In 2017 when I was retired. I went with my daughter Michaella to a Trillium Metal stamping Christmas “ Do”. I took Michaella with me as Mitzi my wife was sick. I was talking to Scott Zinger my immediate tool room supervisor, we were talking about the company and about where it was going. He went on to tell me that they were putting on an. extension to the plant. Then right out of the Blue, he told me that I was the only guy that he had ever met that “ Got It “ when it came to the Auto industry. I then thought back to when on occasions that Bill the Trillium toolroom foreman would ask me about certain projects that he was working on. He would show me what he was doing and what he was trying to achieve and he would ask what I thought. Most of what he showed me was old school, trying to make something out of nothing. The projects usually looked like they did not amount to much. But in the end, they would “ Do the Job “
In all of these projects of Bills, there was one thing missing for sure.” Urgency” there never seemed to be any urgency with any of Bill’s projects, which was a thing that I was used to dealing with at the likes of Butler Metals. Things for the like of G.M. and Chrysler had to be done yesterday, not anytime soon.
When I was hired on at Trillium I had been there a few weeks, and I was talking to Dave Hickey who I worked with at Butler Metals.
Prior to me starting work at Trillium Metal Stampings They told Dave who had worked in the press shop at Butlers. that they were going to hire on a Tool and Die guy from Butlers. Dave asked them who they were going to hire they said that it came down to two guys. Bryan Rogers and Bob Williams. so Dave said who did you hire. They said we were thinking of Bob Williams. Dave said right away,
“You are making a mistake,”
Dave told them I was the best. You should have hired me instead. So Trillium changed their mind and I was hired on. I guess on reflection I ended up being respected by my peers in the auto industry.
I was at Trillium for nearly eight years. I was on steady afternoons and I ran the tool room. the job was a snap. I was on my own. Over the years I only asked Scot Zigger my immediate boss to come in and give me a hand because parts were needed for the morning and I needed a hand because I was swamped. After running 65 presses and equipment at Butler Metals then your down to about 14 presses life was ok.

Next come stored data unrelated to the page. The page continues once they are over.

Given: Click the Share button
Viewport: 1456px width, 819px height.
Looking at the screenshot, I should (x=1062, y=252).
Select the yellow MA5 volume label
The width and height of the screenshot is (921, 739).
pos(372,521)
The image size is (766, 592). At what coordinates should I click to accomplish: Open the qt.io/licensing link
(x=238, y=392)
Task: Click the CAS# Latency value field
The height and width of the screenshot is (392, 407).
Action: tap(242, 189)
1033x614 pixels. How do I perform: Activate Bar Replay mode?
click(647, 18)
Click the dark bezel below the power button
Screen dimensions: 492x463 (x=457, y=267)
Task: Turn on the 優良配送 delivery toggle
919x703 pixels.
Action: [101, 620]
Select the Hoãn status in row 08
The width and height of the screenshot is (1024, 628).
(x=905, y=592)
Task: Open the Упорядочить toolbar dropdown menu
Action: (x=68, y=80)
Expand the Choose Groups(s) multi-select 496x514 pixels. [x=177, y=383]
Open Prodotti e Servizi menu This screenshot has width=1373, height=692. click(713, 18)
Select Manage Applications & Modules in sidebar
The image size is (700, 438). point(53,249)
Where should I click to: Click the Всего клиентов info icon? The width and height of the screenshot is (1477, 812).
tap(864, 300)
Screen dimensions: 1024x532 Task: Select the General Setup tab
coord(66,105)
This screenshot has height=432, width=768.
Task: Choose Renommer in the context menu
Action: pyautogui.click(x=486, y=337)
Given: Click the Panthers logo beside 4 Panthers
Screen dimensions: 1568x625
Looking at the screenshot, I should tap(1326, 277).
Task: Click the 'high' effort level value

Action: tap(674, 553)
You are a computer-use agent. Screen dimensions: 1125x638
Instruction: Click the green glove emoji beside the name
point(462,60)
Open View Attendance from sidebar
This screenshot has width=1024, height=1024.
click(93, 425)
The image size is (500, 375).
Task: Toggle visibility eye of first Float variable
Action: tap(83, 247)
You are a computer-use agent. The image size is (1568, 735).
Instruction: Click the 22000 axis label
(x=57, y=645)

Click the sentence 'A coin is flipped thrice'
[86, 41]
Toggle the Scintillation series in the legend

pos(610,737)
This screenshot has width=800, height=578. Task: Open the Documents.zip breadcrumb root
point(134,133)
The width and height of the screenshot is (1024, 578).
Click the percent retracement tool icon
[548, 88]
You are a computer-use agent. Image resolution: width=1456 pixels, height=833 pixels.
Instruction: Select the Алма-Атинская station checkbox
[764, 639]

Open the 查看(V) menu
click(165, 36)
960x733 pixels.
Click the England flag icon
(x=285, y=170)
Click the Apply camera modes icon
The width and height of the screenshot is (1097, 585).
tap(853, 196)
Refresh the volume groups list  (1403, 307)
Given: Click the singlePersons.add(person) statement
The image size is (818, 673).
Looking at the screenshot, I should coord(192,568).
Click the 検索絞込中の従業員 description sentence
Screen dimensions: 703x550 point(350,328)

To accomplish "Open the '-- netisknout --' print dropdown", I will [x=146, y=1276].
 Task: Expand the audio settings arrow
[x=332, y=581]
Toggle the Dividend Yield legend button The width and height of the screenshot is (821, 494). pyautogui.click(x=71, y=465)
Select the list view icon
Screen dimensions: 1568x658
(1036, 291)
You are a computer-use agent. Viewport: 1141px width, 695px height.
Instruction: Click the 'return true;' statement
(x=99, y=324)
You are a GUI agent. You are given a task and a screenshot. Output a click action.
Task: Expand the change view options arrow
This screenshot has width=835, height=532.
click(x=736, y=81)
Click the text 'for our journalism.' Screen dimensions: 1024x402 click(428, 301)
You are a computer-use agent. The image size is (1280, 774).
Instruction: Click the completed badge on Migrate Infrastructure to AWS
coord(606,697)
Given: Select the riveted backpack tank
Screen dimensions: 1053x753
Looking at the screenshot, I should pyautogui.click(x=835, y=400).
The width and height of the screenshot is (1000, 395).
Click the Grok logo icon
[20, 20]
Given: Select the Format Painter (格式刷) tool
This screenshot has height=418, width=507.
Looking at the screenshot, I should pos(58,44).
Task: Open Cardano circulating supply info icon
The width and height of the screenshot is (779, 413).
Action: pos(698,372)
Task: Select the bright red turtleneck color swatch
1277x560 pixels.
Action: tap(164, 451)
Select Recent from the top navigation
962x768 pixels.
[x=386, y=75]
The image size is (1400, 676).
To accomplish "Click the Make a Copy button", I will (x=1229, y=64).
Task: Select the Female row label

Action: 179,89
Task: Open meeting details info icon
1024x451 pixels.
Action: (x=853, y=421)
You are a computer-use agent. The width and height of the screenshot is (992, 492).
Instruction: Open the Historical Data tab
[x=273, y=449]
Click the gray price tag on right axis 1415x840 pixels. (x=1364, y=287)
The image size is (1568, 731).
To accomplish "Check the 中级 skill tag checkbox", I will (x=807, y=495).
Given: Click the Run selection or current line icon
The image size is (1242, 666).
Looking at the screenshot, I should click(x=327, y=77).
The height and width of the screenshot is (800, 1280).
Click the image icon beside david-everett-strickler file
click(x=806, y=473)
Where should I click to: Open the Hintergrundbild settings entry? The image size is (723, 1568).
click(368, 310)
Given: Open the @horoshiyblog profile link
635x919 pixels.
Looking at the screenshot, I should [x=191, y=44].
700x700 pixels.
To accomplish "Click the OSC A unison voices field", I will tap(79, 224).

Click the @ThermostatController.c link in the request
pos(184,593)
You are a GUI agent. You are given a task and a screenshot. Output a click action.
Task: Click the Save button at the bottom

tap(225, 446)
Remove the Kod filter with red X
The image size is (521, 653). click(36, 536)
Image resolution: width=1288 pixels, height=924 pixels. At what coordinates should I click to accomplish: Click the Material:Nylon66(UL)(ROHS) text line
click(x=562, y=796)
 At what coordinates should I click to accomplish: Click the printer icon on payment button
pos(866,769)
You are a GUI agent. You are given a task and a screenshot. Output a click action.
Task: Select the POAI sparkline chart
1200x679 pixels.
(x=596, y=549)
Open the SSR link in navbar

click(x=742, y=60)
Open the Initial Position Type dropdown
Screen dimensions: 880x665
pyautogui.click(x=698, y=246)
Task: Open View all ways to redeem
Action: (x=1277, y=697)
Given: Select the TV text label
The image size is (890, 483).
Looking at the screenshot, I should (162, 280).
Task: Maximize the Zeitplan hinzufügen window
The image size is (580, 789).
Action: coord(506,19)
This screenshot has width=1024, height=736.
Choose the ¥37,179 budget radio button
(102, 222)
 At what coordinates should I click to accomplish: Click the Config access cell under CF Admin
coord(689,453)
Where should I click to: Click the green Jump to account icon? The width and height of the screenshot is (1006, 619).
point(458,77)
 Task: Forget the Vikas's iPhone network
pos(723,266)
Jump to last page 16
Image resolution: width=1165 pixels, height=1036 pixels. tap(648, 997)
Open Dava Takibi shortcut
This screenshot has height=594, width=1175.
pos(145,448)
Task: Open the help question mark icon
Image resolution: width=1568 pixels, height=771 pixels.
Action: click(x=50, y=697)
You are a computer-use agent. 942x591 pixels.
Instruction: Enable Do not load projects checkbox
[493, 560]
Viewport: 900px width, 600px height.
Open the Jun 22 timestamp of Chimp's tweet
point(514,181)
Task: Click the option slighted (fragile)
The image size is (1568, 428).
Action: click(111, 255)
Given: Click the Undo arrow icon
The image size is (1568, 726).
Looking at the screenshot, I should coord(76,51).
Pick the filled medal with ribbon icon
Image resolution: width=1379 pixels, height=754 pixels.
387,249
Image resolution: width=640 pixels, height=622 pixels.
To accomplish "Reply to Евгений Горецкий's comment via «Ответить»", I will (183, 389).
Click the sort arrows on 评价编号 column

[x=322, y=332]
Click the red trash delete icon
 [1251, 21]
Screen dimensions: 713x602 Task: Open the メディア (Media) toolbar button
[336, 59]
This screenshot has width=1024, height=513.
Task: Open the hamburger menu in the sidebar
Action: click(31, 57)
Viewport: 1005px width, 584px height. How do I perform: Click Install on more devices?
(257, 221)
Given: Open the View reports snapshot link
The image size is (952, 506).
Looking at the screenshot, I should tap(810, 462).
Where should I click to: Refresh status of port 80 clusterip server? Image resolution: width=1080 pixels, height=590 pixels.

Shortly after being at Trillium for a while Scott asked me to start to split some large dies that were made and that had come from China. there was about 10 of them. So when I came in the next afternoon Scot said to me how did you split all these dies so fast. I had split each die and put the upper and lowere dies on pedestals Well it seems that did not know how to use the two cranes together to split larger dies. At first, Scot did not believe me, but once I showed him how to do it he never looked back. trilium to my way of thinking was just an extention of Butler Metals.